Evaluation of the Bioavailability of Dexamethasone in Healthy Subjects

Open Pilot Study to Evaluate the Bioavailability of Dexamethasone Administered Through Intranasal vs Intravenous Route.

The most important property of a dosage of a drug administration is its ability to deliver the active ingredient to the site of action in a quantity sufficient to exert the expected pharmacological effect. This ability is known as bioavailability. Dexamethasone is a drug with wide clinical use in patients with inflammatory pathologies (infectious or non-infectious). The main routes of administration are oral and intravenous. The intranasal route could be one more effective, less invasive that would allow to obtain a faster therapeutic concentration and in greater concentration in the lungs and in the central nervous system than the intravenous route, maintaining very similar systemic concentrations to those achieved intravenously. For these reasons, it is important to know the bioavailability of dexamethasone administered by this route in order to establish the best dosing regimen.
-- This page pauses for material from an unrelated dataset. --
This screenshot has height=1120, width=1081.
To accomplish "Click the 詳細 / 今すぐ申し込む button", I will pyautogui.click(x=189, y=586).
The pilot study is of an exploratory nature (descriptive, comparative or informative), whose objective is to know the pharmacokinetic characteristics of a new route of administration of a drug in the study population to establish the pharmacokinetic parameters, and the comparison between the intranasal bioavailability against the intravenous administration by determining confidence intervals and calculating one-sided double t of Scuirmann.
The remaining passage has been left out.